Stored data entries
[Start of Attachment]
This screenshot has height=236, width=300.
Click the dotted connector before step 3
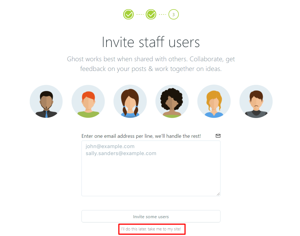coord(162,14)
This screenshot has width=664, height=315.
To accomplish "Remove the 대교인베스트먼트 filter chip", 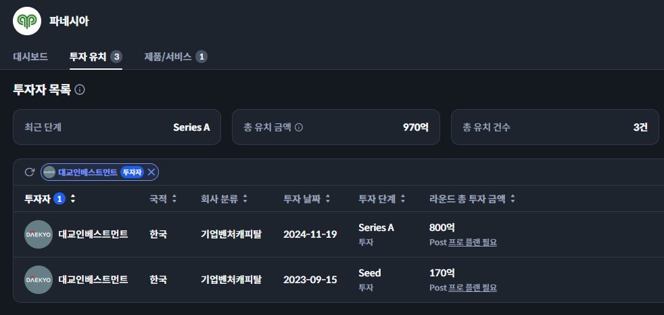I will coord(151,172).
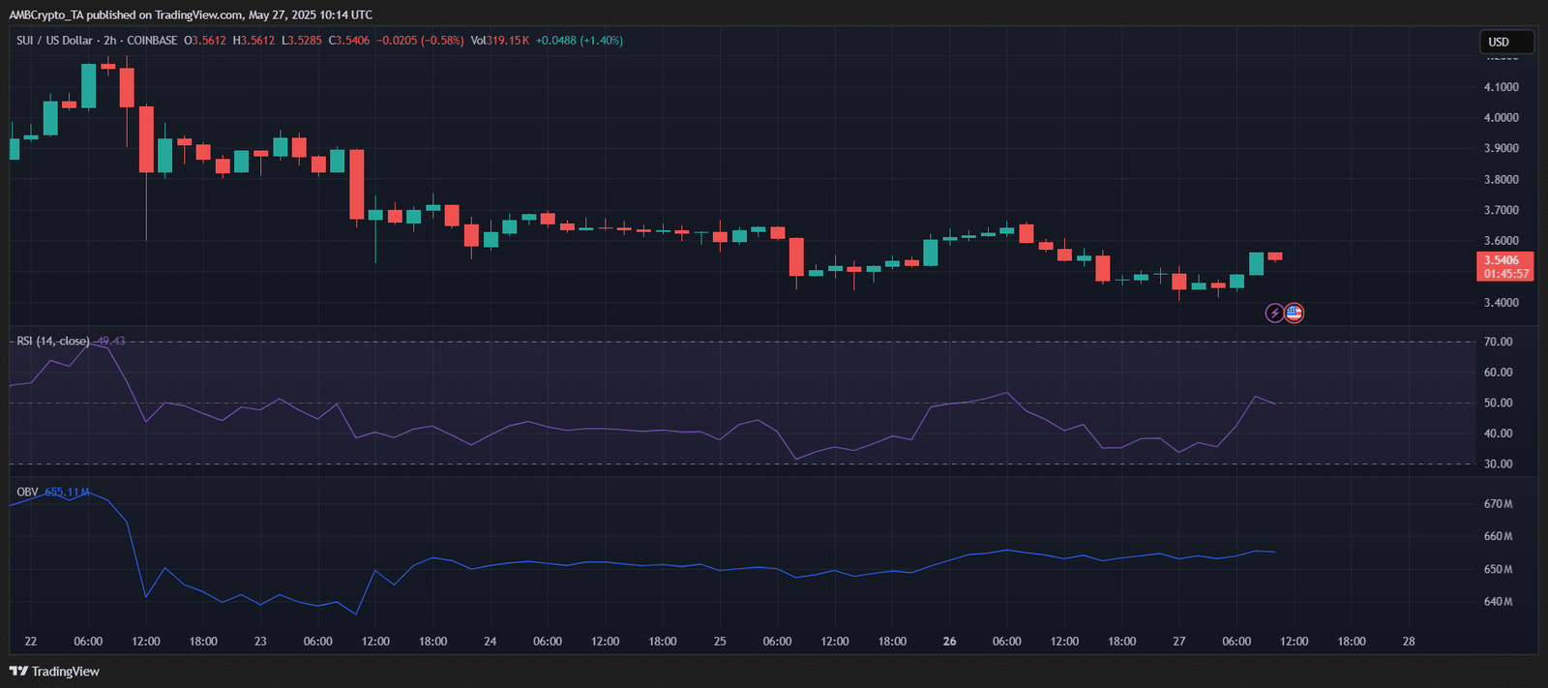Click the volume value Vol 319.15K

pos(500,41)
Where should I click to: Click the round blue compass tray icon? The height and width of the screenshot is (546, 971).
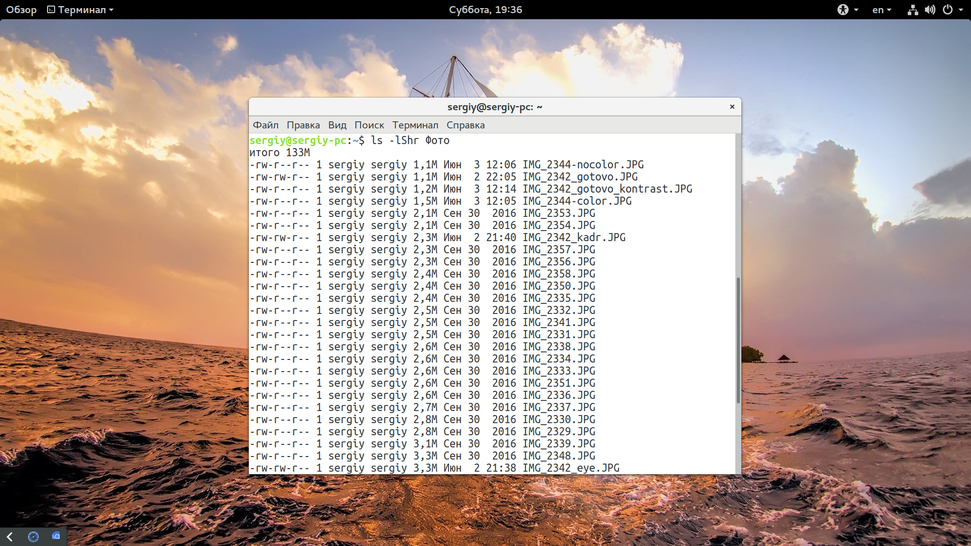33,536
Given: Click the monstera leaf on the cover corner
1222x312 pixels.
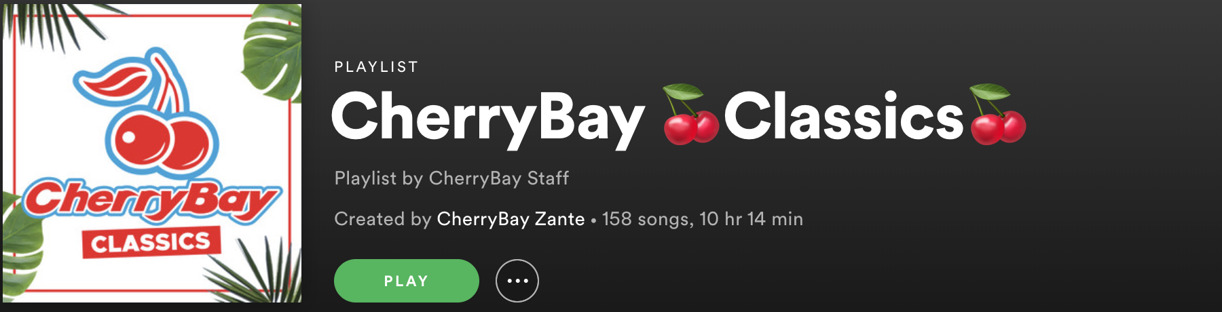Looking at the screenshot, I should pos(273,52).
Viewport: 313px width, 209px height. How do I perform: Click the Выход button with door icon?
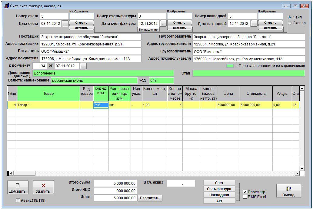tap(288, 191)
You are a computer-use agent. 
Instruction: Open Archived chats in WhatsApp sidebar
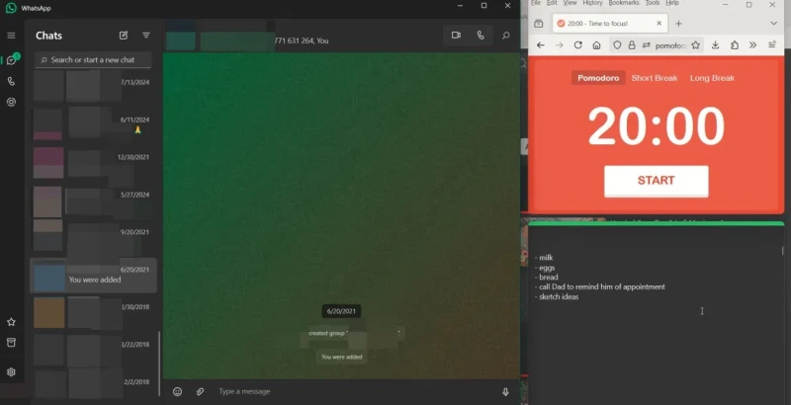pos(11,343)
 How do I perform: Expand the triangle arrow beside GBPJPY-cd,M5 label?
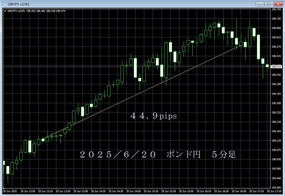click(5, 11)
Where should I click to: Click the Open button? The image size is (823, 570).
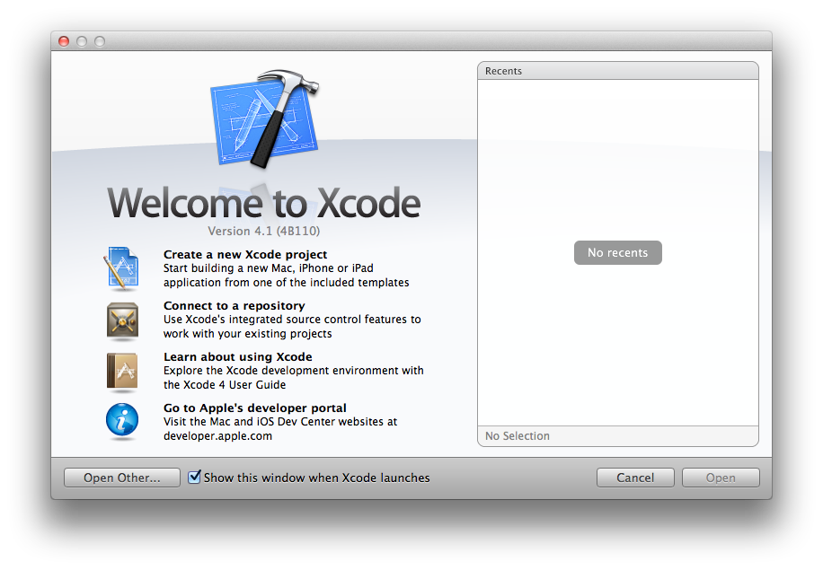coord(721,478)
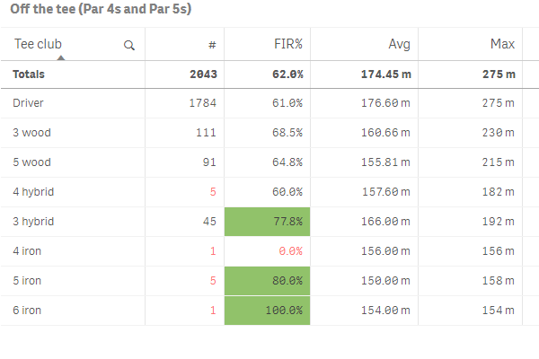This screenshot has height=359, width=539.
Task: Select the Driver row
Action: 29,103
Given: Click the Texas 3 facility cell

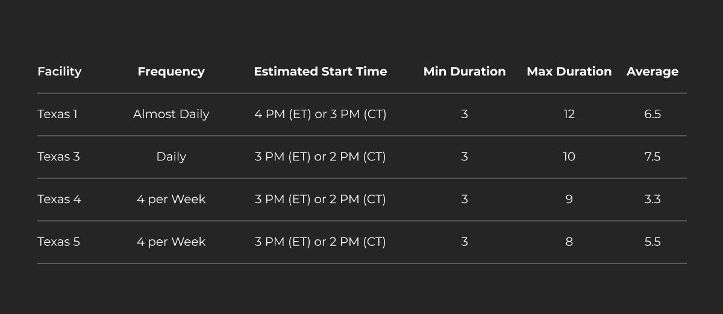Looking at the screenshot, I should click(x=58, y=157).
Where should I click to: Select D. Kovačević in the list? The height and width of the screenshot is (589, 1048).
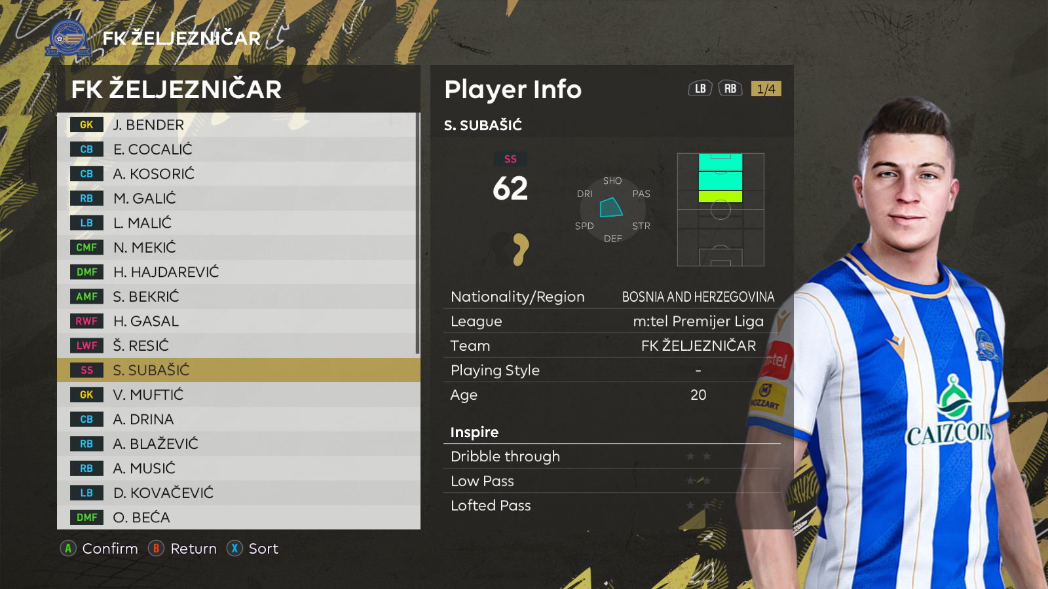click(x=238, y=493)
[End of Attachment]
### What the task requires
Would you retype the lines from the line containing "How do I perform: Expand" to the final line of the entries above, exactly as given and without pictures?

### Expected answer
 How do I perform: Expand the triangle arrow beside GBPJPY-cd,M5 label?
click(5, 11)
Where should I click to: Click the Open button? The image size is (823, 570).
coord(721,478)
This screenshot has height=359, width=539.
Task: Select the Driver row
Action: 29,103
Given: Click the Texas 3 facility cell

Looking at the screenshot, I should click(x=58, y=157).
Where should I click to: Select D. Kovačević in the list? The height and width of the screenshot is (589, 1048).
click(x=238, y=493)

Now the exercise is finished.